++++ Source material

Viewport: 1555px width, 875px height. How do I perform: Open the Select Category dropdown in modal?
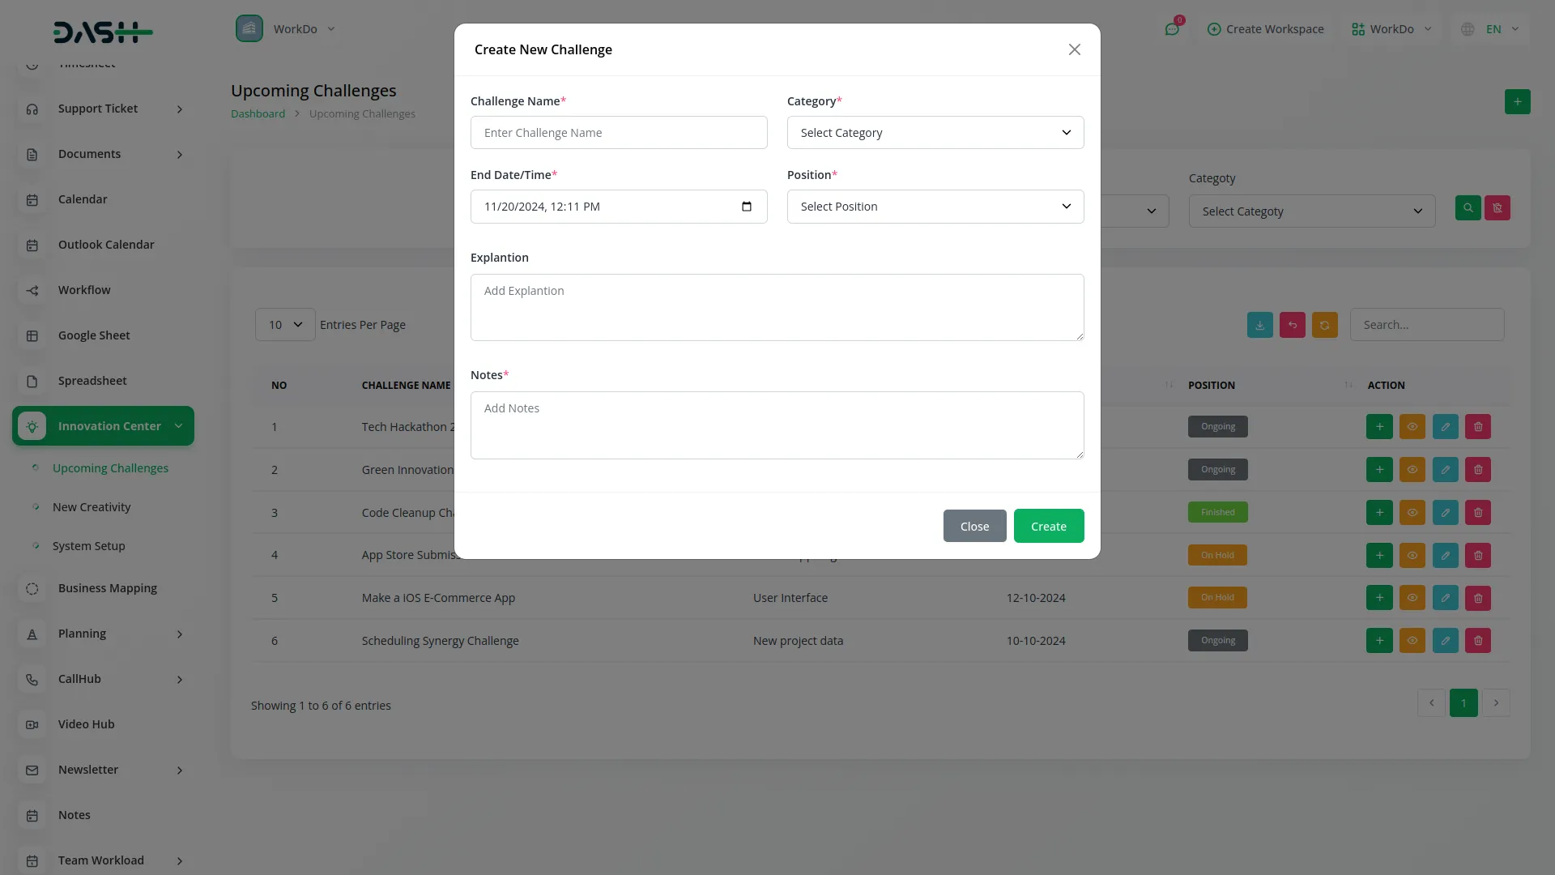[935, 133]
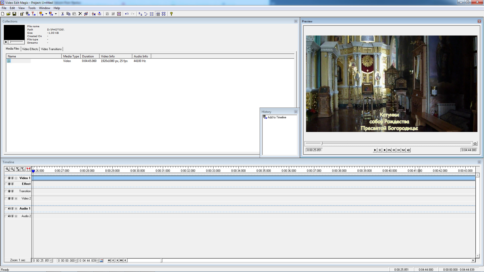484x272 pixels.
Task: Click the Preview seek slider track
Action: [388, 143]
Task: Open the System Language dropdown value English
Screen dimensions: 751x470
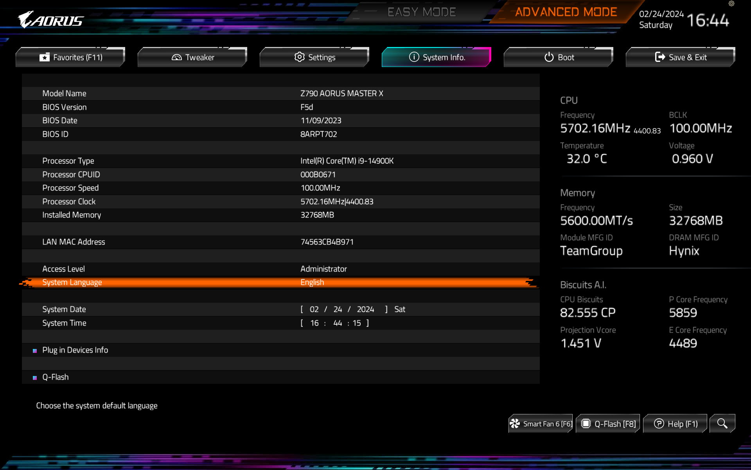Action: pyautogui.click(x=312, y=282)
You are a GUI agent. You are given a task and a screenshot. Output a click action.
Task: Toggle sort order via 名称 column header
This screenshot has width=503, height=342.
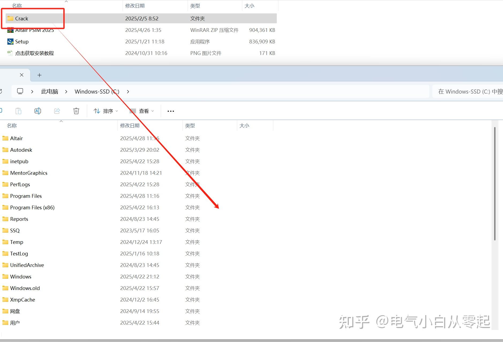click(12, 125)
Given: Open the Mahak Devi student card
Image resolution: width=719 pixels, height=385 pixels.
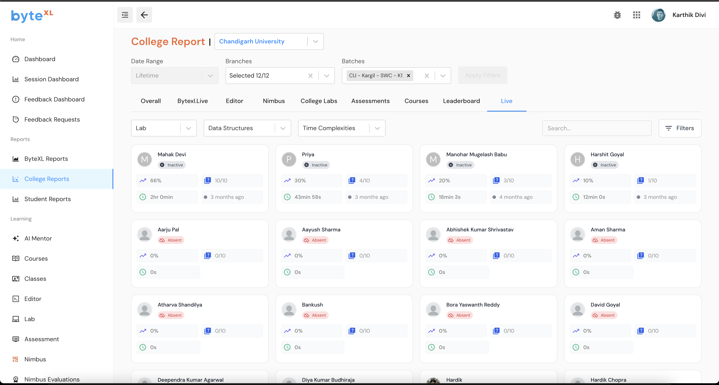Looking at the screenshot, I should [x=200, y=178].
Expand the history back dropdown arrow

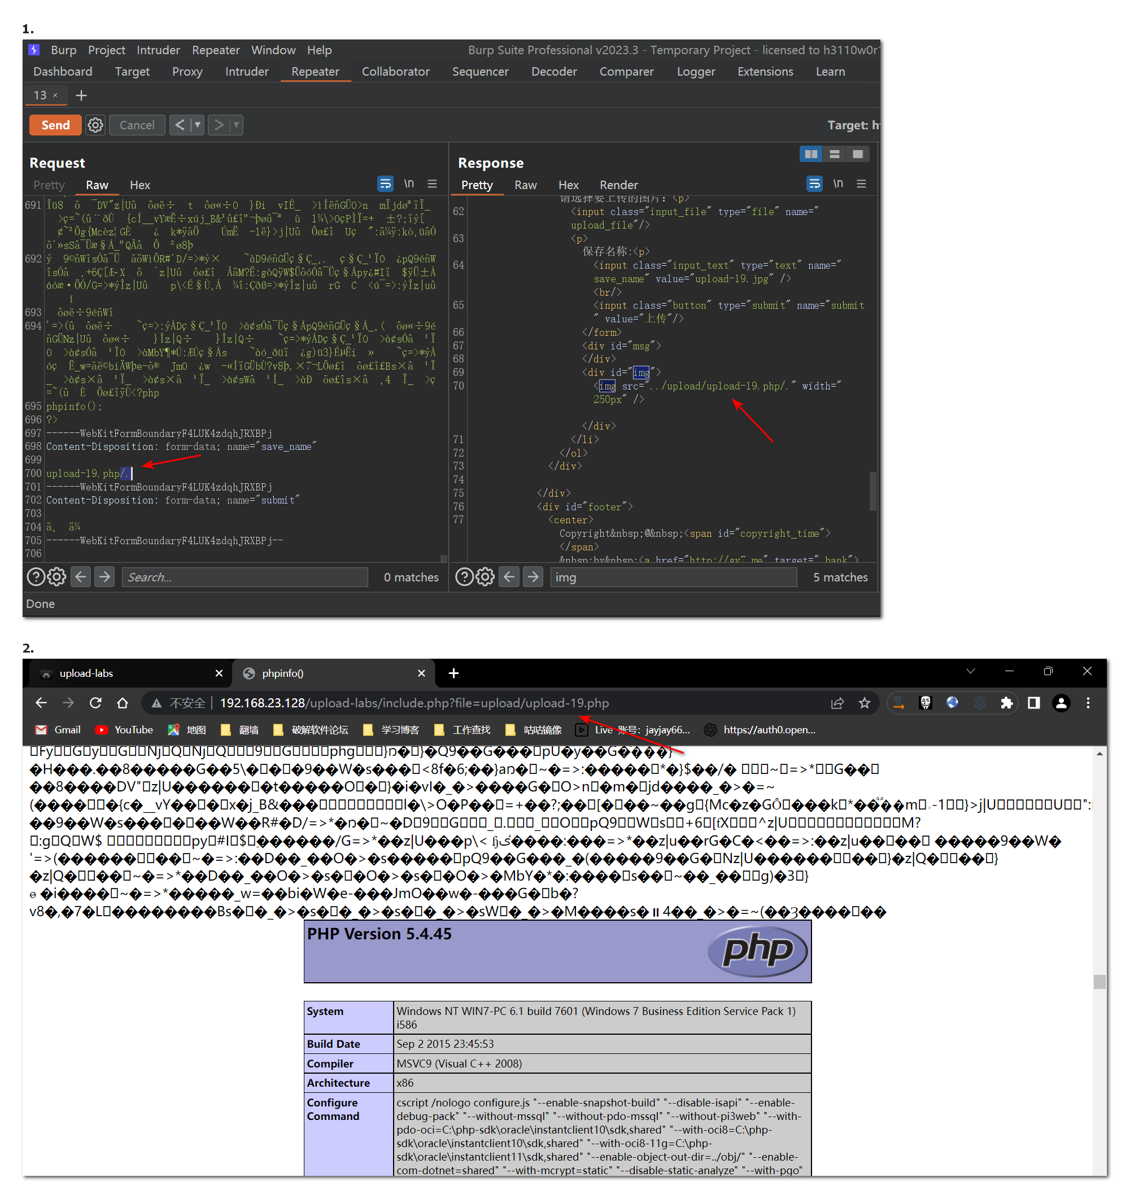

++++++++

• **Task brief**: Exclude all pictures and reproduce exactly the lines from the one containing "You are a GUI" through the final line of the entries above.

• **Answer space**:
You are a GUI agent. You are given a task and a screenshot. Output a click action.
Task: Toggle sort order via 名称 column header
This screenshot has width=503, height=342.
click(12, 125)
Given: Open the Mahak Devi student card
Image resolution: width=719 pixels, height=385 pixels.
Looking at the screenshot, I should [x=200, y=178].
Expand the history back dropdown arrow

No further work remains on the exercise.